In the many working papers written by various economists and others for CLASS, one by Stewart Lansley came into view (http://classonline.org.uk/pubs/item/rising-inequality-and-financial-crises). Called Rising inequality and financial crises: why greater equality is essential for recovery, Lansley argues that there is a strong link between rising inequality and instability in capitalism, citing the examples of rising inequality just before the Great Depression of the 1930s and now before the Great Recession. The reason Lansley presented is the classic one floated by Keynesians and even mainstream economists that, if wages are held down and all the income goes to the rich, consumer spending falls, causing a collapse in ‘effective demand’. Also households resort to borrowing more, creating debt or credit bubbles that eventually cause a financial crash. Again, I have dealt with this view of the cause of the Great Recession in several posts (https://thenextrecession.wordpress.com/2014/06/28/its-debt-stupid/).
One of the implications of this ‘inequality’ view is that each major capitalist crisis can have a different cause. As Lansley admits, the crisis of the 1970s was not due to a lack of wages, but in that case because “wages have grown too quickly”. This neo-Ricardian view of crises revolves round the idea that it is the wage/profit share that matters: so some crises are caused by workers having ‘too high’ wages. It is very much the same idea that we get more sophisticatedly from post-Keynesian economists like Ozlem Onaran, who also spoke at the CLASS symposium, namely that the Great Recession was a ‘wage-led’ crisis (i.e. wages are too low) while the 1970s crisis was ‘profit-led’ (wages too high?) – see her new paper for CLASS, (http://classonline.org.uk/pubs/item/state-intervention-for-wage-led-development). There is no mention here of the law of profitability that Marx expounded to explain recurring crises under capitalism.
The ‘wage-led’ distribution theory leads to what Lansley concludes: that if we get the ‘right’ level of wage share, then capitalism will be fine. As he puts it: “the great concentrations of income and wealth need to be broken up and the wage share restored to the post-war levels that brought equilibrium and stability”. Apparently, British capitalism was fine just after the war due to the right ‘wage share’ and level of inequality – ah, those golden years of enforced 1940s austerity.

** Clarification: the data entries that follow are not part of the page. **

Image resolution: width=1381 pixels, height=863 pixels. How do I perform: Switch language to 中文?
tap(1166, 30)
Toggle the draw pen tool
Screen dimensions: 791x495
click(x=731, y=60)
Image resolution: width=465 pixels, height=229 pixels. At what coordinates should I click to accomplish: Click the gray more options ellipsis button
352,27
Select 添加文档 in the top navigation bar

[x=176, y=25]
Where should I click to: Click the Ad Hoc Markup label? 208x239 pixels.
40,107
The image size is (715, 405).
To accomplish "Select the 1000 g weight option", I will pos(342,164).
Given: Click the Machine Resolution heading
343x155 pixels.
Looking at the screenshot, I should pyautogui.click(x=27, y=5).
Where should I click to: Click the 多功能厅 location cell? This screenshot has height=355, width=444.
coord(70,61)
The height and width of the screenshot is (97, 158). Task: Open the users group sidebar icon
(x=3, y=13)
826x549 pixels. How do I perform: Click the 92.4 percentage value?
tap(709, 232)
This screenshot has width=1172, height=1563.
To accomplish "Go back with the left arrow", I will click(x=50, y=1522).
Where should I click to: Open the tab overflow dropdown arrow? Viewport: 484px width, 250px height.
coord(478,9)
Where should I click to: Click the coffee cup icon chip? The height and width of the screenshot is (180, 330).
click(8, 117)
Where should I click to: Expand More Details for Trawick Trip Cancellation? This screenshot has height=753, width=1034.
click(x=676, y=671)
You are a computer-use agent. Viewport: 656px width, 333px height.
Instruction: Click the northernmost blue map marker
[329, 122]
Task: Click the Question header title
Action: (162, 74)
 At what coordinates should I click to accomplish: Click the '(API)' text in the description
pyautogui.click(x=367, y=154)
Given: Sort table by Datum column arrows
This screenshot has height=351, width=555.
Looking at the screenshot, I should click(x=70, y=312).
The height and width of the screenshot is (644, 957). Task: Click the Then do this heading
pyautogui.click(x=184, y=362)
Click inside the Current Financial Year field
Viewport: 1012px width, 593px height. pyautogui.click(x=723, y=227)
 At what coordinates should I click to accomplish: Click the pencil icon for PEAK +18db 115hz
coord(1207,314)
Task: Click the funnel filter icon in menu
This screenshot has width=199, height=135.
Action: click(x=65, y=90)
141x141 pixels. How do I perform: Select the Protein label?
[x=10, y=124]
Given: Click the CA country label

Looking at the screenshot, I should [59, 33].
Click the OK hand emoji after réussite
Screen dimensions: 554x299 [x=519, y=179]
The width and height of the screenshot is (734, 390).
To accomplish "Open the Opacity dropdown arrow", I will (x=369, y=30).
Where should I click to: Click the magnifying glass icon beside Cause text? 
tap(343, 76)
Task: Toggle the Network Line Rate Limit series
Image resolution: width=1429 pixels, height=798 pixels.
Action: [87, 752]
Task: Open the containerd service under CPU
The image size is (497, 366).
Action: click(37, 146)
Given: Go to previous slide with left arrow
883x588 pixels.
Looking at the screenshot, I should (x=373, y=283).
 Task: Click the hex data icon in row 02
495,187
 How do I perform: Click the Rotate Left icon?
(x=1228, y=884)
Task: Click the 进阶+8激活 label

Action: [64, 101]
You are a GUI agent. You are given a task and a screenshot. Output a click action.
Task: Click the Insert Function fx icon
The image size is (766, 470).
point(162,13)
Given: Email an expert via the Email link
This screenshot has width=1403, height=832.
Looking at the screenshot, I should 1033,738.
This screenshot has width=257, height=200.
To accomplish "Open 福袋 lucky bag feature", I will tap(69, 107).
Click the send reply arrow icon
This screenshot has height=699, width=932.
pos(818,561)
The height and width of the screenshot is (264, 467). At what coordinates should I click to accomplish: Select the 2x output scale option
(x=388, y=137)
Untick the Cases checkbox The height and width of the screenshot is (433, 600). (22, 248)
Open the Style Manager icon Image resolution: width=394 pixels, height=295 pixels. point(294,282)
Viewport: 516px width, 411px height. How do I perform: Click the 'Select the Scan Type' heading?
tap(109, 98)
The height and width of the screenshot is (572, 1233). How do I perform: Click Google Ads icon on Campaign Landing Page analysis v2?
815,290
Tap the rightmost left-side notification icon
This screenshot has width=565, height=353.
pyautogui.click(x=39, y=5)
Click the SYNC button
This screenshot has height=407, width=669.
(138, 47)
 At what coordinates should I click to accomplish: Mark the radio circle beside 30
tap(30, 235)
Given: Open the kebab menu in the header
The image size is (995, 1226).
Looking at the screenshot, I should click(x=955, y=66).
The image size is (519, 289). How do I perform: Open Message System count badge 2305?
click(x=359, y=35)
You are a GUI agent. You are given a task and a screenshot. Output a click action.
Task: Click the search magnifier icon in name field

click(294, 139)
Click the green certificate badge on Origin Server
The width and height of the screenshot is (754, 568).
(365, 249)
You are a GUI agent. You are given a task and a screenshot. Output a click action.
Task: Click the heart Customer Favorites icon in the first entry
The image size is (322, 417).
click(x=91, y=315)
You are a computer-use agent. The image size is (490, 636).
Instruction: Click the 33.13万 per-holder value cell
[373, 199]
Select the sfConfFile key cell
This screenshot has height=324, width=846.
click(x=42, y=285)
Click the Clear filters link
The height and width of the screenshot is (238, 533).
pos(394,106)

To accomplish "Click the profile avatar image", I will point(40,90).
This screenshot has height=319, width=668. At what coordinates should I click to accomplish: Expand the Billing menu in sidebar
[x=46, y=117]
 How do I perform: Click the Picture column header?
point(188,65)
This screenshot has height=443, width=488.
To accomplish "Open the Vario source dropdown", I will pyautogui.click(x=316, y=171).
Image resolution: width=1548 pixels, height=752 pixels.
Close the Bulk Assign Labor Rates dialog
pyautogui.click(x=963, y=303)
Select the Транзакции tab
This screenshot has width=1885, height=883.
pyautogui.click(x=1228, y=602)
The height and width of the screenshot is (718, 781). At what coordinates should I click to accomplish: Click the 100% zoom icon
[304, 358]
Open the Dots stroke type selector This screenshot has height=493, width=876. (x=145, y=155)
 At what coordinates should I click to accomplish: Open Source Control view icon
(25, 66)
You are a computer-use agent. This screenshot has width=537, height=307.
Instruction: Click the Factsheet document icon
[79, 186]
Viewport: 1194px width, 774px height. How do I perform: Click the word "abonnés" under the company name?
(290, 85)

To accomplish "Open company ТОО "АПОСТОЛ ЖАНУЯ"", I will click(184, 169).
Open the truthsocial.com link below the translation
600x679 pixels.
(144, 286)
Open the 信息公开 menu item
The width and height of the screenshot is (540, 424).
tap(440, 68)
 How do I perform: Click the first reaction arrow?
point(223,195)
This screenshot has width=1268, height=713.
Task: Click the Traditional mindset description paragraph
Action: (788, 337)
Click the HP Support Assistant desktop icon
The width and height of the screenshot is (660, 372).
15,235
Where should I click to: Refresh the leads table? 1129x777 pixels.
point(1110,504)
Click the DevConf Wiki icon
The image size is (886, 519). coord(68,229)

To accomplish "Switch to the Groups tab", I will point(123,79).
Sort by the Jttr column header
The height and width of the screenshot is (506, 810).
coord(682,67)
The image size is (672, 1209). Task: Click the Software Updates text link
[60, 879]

In one of my posts on this view of inequality, I asked the question: do the proponents of inequality as the main cause of crises (or at least this crisis) think that redistributing income or wealth would be sufficient to put capitalism on the road to growth without any further catastrophic slumps? Or do they agree that only replacing the capitalist mode of production through the expropriation of the owners of capital and the establishment of a planned economy based on ownership in common can do the trick? Lansley apparently thinks the former and so do the speakers at CLASS it would seem.